Instructions for the task: For each line of the data below that holds "node", copy the line.

Collected data:

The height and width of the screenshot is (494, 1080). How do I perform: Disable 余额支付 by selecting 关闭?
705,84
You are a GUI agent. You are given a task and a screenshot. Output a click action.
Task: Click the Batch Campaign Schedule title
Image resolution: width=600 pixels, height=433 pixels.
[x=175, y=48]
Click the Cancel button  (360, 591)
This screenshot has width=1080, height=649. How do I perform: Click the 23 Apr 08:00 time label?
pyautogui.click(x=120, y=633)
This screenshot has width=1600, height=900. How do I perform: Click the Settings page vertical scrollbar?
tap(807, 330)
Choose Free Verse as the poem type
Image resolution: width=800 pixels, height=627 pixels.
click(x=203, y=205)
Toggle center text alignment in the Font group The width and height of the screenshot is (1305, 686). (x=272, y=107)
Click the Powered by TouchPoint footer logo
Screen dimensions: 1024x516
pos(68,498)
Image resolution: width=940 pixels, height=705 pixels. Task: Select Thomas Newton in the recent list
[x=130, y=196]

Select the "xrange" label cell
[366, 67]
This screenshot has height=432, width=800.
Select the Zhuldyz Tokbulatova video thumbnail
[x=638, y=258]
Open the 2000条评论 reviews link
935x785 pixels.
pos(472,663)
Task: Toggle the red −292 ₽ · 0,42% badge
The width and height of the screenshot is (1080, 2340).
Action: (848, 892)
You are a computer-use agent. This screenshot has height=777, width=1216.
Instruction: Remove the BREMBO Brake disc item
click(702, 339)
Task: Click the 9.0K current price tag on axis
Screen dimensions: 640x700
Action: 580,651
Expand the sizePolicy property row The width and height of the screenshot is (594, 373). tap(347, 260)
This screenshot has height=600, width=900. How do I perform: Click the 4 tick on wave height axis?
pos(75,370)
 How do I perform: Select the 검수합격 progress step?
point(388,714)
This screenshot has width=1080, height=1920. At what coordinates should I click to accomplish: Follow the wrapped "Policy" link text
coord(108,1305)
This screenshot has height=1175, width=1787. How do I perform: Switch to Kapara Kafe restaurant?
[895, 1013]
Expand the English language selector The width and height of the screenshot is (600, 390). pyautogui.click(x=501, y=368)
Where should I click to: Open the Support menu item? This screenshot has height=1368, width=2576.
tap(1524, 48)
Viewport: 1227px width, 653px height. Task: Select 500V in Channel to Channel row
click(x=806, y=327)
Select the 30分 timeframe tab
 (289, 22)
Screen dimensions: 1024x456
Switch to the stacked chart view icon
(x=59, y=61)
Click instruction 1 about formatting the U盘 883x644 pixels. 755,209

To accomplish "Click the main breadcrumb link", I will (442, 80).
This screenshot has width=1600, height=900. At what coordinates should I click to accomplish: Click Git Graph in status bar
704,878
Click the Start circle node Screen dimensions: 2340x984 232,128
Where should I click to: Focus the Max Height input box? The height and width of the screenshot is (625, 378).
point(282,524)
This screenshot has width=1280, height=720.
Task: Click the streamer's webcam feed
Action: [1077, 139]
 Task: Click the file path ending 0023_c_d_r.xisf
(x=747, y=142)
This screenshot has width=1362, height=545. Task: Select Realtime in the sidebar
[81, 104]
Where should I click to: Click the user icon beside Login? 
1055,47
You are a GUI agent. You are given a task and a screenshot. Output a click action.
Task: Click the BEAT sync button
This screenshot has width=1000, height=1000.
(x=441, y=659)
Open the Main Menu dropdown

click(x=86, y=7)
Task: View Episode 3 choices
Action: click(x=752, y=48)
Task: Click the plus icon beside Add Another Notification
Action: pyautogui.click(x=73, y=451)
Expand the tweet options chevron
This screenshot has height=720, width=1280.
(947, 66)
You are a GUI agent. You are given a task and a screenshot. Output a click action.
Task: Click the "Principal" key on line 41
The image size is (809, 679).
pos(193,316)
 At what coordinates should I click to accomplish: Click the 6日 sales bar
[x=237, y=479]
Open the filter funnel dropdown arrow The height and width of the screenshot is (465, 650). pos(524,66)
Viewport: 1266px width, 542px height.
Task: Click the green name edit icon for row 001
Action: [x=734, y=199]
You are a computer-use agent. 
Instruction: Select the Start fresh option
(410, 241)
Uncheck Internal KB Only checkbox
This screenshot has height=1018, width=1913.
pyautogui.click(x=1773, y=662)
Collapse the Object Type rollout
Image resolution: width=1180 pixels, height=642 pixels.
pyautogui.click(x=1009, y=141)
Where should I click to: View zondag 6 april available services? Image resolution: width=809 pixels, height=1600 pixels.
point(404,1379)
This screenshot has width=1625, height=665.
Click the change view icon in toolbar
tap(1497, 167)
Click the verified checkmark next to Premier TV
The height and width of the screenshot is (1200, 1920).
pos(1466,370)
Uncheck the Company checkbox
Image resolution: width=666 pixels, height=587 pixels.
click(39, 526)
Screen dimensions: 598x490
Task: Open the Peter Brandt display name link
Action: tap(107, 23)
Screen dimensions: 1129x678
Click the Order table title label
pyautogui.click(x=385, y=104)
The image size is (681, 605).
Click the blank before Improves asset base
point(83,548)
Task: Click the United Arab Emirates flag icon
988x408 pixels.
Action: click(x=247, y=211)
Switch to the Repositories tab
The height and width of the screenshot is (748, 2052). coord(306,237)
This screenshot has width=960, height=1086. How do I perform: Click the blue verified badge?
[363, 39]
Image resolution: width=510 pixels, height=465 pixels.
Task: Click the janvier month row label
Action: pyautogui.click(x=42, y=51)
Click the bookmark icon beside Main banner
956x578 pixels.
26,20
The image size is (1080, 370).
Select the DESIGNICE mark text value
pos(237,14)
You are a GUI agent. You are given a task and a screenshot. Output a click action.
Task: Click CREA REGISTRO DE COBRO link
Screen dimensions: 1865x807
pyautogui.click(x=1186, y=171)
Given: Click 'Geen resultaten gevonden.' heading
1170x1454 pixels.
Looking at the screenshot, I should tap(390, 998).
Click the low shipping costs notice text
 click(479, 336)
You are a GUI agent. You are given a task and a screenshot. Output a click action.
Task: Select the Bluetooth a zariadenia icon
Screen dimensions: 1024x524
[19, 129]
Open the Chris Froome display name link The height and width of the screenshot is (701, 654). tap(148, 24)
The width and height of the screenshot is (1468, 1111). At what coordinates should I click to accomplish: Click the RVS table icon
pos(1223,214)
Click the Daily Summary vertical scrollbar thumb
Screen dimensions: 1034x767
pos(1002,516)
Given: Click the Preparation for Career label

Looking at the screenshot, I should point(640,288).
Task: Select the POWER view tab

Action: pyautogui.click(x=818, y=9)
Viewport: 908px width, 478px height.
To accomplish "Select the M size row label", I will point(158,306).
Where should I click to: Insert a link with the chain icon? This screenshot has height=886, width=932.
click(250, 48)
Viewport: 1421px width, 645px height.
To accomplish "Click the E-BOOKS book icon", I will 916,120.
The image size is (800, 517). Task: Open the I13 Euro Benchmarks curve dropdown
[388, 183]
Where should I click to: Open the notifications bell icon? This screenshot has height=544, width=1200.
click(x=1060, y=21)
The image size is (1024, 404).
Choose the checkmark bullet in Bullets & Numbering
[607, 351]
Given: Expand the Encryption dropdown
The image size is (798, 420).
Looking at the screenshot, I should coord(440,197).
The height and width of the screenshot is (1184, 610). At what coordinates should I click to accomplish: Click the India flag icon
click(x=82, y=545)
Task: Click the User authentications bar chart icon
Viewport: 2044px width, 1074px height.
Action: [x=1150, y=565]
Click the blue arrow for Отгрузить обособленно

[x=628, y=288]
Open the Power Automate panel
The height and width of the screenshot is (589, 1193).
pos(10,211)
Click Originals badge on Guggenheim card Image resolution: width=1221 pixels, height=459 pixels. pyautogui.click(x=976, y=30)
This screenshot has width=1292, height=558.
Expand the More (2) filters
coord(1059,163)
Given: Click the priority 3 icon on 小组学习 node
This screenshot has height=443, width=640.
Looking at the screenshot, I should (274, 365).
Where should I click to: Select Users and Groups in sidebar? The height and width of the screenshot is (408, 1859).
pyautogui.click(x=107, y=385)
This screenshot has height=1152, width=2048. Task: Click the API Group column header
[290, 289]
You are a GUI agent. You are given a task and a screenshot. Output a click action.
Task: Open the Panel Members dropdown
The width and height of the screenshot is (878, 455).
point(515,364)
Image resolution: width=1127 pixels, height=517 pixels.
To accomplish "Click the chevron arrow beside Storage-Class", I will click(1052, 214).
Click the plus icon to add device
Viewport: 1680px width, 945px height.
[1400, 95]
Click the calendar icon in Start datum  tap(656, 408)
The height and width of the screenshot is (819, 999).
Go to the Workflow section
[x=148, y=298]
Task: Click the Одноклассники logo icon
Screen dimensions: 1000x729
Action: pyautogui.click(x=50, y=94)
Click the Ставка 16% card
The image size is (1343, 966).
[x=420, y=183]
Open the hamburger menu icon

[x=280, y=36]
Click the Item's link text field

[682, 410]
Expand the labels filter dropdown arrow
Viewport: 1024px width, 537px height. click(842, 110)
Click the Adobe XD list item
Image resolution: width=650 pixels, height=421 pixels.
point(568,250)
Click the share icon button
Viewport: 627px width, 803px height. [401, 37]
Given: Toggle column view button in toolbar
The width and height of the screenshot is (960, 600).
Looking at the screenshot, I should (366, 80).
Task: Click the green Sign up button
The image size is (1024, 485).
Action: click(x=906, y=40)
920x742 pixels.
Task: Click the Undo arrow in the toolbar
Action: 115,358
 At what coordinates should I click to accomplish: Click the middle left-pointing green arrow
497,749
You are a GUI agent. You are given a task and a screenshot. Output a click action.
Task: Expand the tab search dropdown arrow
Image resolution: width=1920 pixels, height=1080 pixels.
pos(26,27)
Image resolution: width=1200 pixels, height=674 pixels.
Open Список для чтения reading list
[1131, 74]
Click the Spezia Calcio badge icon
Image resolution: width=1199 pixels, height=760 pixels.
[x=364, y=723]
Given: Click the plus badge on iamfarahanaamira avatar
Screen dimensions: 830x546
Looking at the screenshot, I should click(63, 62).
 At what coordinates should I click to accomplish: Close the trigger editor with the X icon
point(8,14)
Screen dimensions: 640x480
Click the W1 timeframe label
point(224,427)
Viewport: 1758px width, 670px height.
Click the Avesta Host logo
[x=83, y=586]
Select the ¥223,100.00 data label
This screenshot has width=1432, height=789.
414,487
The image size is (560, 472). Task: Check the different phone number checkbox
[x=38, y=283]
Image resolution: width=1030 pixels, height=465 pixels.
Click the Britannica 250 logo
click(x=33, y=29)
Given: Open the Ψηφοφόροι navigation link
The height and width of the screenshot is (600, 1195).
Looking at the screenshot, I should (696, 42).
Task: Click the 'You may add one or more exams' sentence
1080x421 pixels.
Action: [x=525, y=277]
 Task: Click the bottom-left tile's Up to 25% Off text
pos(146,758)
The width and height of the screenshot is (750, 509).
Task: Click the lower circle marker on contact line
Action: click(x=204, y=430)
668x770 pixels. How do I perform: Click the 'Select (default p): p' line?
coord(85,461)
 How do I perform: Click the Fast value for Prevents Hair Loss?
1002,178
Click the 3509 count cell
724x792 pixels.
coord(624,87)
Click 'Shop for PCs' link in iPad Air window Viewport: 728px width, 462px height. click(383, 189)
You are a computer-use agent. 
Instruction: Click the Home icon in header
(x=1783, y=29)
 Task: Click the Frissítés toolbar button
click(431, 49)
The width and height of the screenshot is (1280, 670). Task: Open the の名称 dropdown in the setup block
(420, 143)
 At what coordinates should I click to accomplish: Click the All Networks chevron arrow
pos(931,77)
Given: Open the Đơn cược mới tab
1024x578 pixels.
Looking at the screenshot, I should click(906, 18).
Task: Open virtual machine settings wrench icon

Solution below:
Click the Start circle node Screen dimensions: 2340x984 232,128
Given: Click the priority 3 icon on 小组学习 node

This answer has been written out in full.